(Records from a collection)
□ □ □ □ □ □ □

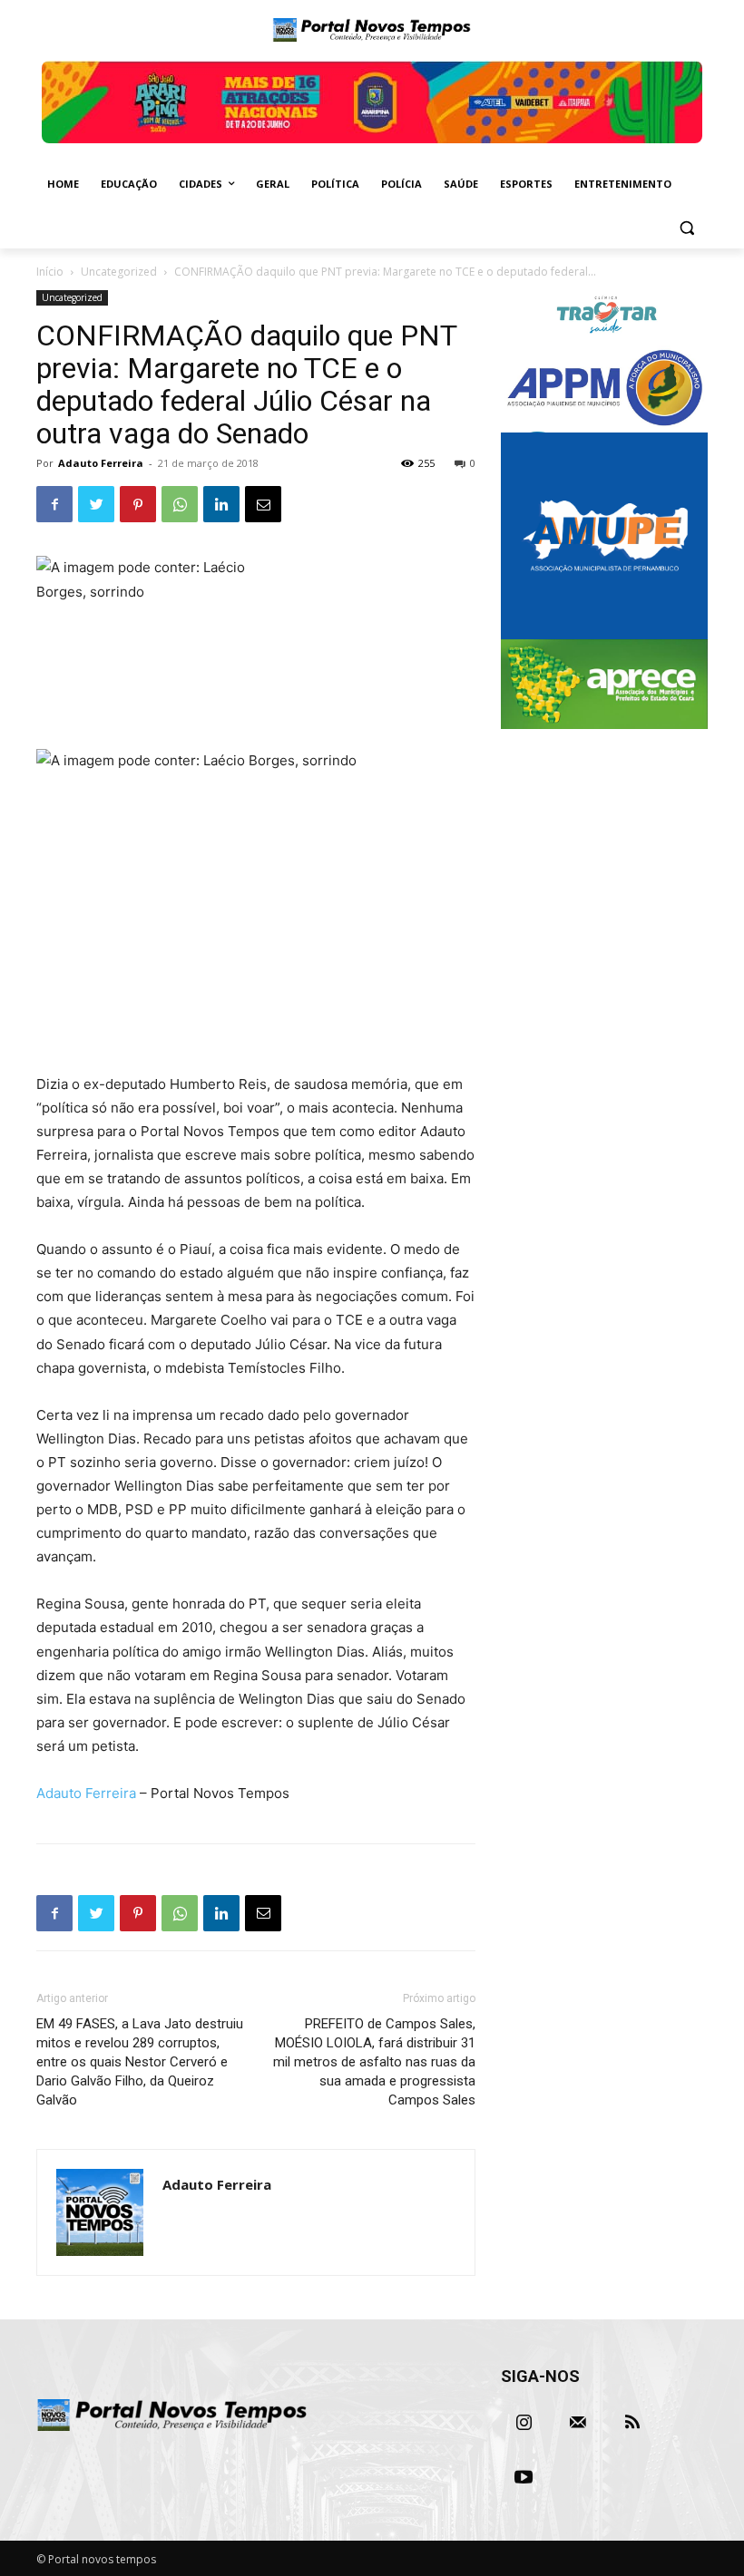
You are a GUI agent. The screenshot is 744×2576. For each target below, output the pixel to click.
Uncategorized (119, 271)
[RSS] (632, 2422)
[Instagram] (523, 2422)
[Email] (263, 504)
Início (50, 271)
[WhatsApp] (180, 504)
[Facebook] (54, 504)
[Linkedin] (221, 504)
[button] (686, 228)
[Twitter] (96, 504)
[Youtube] (523, 2477)
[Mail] (578, 2422)
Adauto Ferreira (100, 463)
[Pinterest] (138, 504)
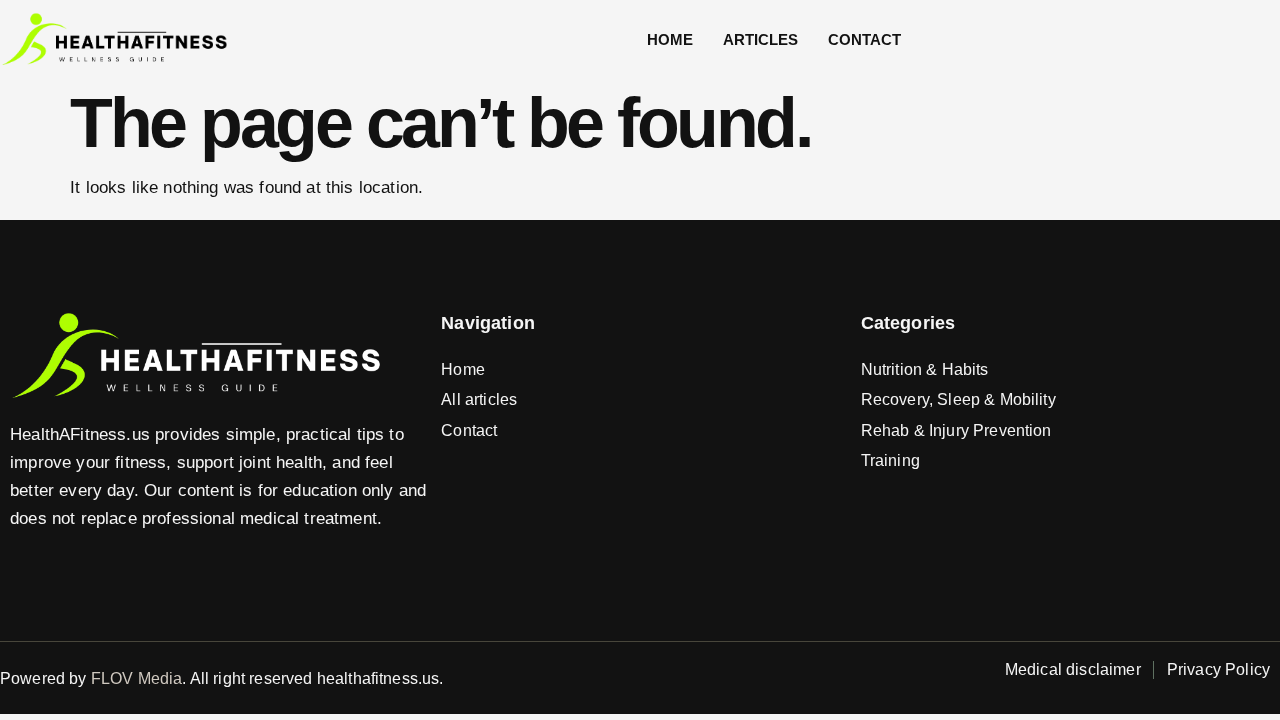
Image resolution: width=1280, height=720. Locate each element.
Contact (864, 39)
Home (670, 39)
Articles (760, 39)
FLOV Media (137, 678)
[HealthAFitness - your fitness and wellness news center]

□ □ □ □ □ □ □

Nothing but the lines from the one that holds "[Pinterest] (138, 504)" through the end of the data should appear, written out exactly, without pictures.

[Pinterest] (138, 504)
Image resolution: width=1280, height=720. Locate each element.
Contact (864, 39)
Home (670, 39)
Articles (760, 39)
FLOV Media (137, 678)
[HealthAFitness - your fitness and wellness news center]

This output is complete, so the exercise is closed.